CCII (Climate Changes, Impacts & Implications) is a targeted research project that will update and improve projections of climate trends, variability and extremes across New Zealand out to 2100, based on the latest global projections. It will generate new knowledge about the potential impacts of climate change and variability on New Zealand’s environment, including our natural ecosystems and native species, and the impacts on the many productive activities which depend on the environment and enable continued growth and prosperity.
The CCII project is funded by the Ministry of Business, Innovation and Employment (MBIE). The project will run for four years from October 2012 to September 2016.
The work comprises five inter-related research projects:
- Improved climate projections.
- Case studies of key pressures, critical time steps, and potential responses for five important environments: alpine and high elevation native forest ecosystems, high-and hill-country environments, lowland environments, coastal and estuarine systems, and marine food webs.
- Identifying feedbacks, understanding cumulative impacts and recognising limits.
- Increasing the relevance of climate change science and decision-making capacity to consider climate change risks through collaborative learning processes.
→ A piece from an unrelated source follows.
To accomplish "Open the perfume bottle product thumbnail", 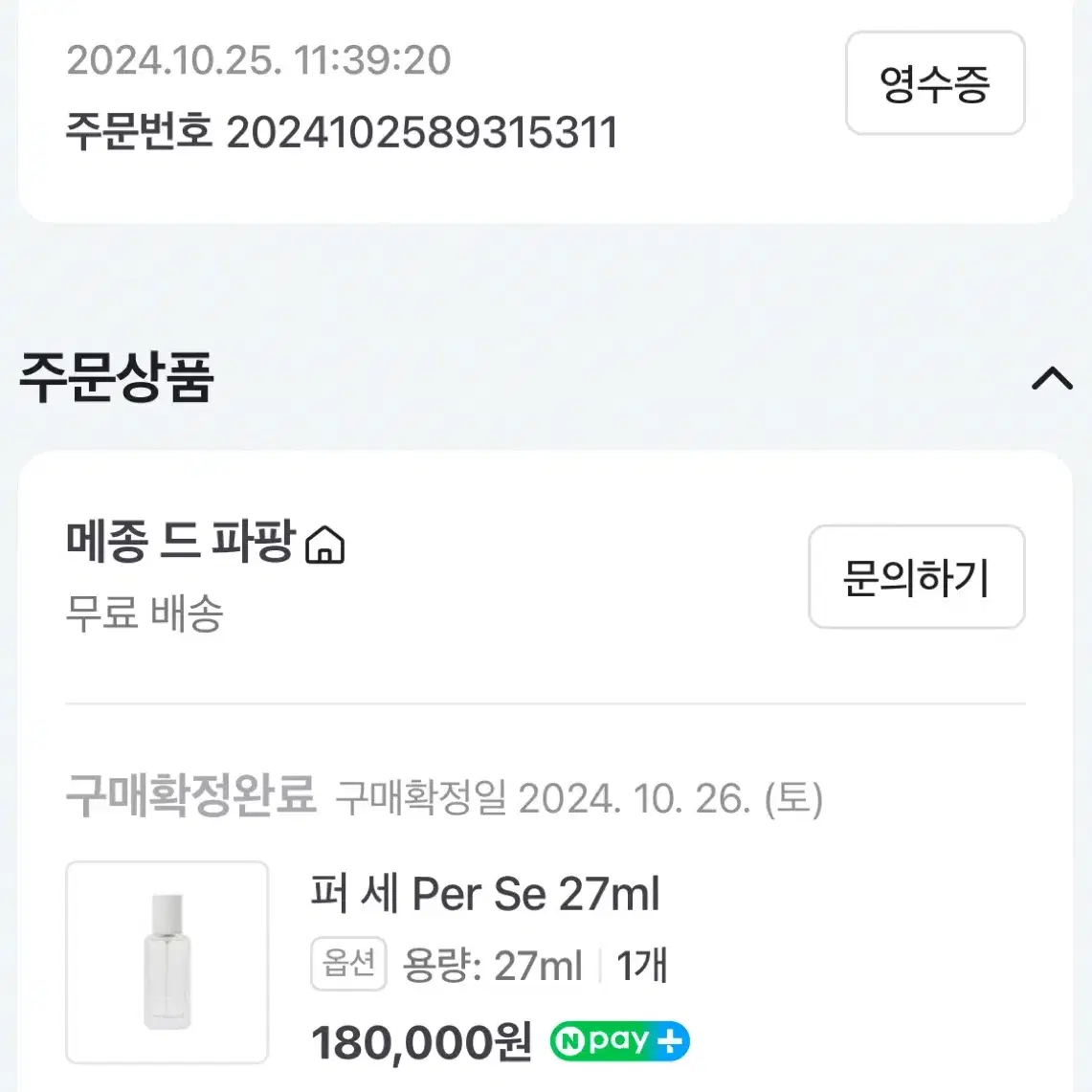I will coord(167,962).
- Synthesising the research to support coordinated, evidence-based decision-making and policy development by New Zealand organizations.
The coordinated development of better knowledge of the impacts and implications of climate trends and variability based on stronger modelling systems and enhanced adaptive capacity included in this project will:
- Foster better foresight.
- Reduce potential for perverse outcomes through increased awareness.
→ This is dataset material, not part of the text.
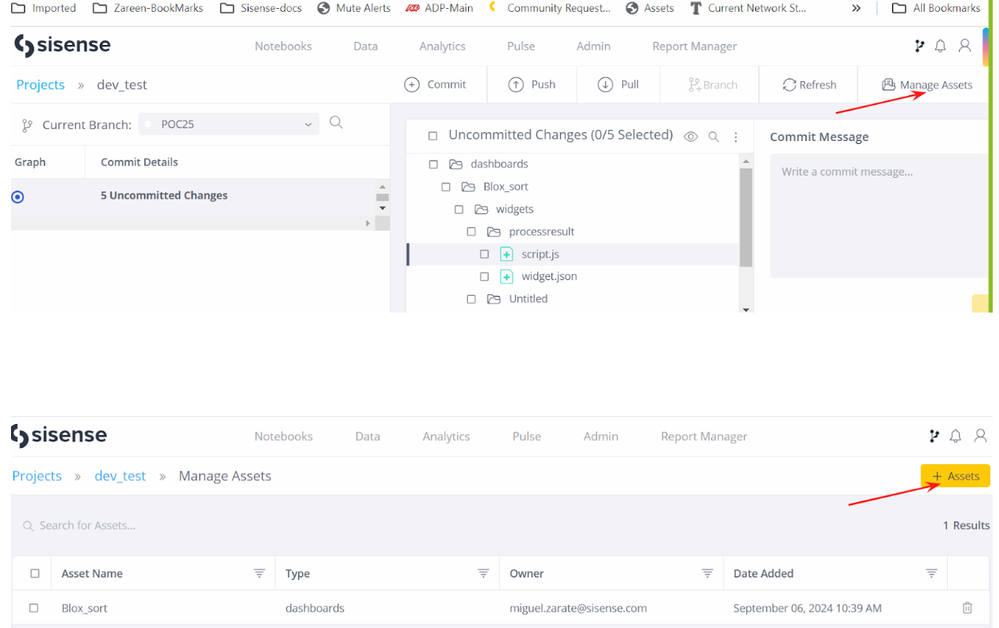Select the 5 Uncommitted Changes radio button
The height and width of the screenshot is (628, 999).
coord(17,196)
- Improve evidence-based decisions. Overall government, business, iwi, and communities will gain capacity to adapt in a timely and robust manner to an increasingly complex, climate-challenged world.
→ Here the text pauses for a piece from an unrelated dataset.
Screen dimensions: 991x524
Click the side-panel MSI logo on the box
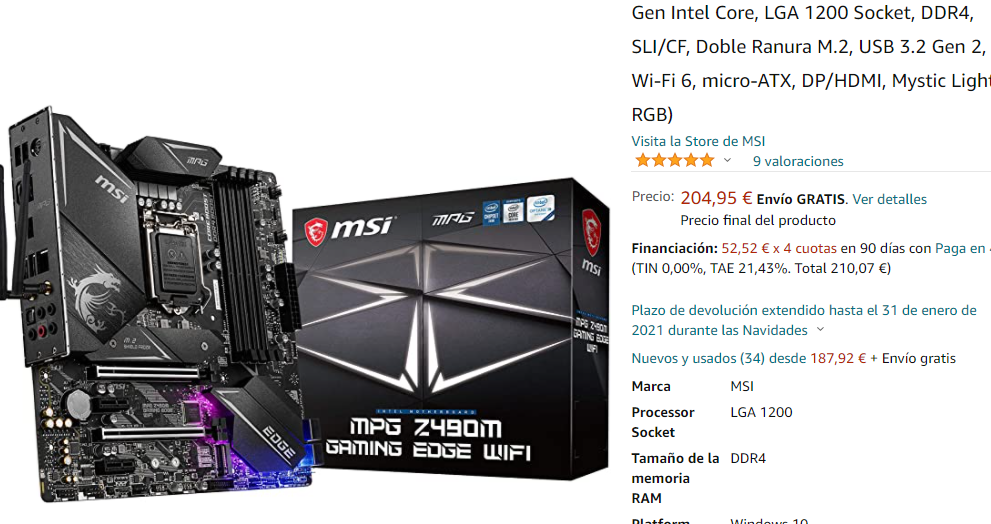pyautogui.click(x=591, y=268)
This research will significantly improve our knowledge of climate change impacts combined with other critical threats on natural environments (land, freshwater, marine and their components). Knowledge of feedbacks among ecosystem services and impacts of climate change and other drivers (e.g., land-use change) is also much improved, leading to enhanced understanding of cumulative impacts on natural resources and environmental limits. As a result, policy makers, planners, resources managers, business and iwi have the capacity to better anticipate future trends and uncertainties in ecosystem services. They will act adaptively to manage services with minimal risk, thereby maintaining current services and safeguarding future options. Lastly, New Zealand’s businesses that depend on the environment (e.g., primary industries, tourism and energy) accelerate their transition to a “green growth” pathway, thus New Zealand’s economy continues to grow while reducing impacts on the environment.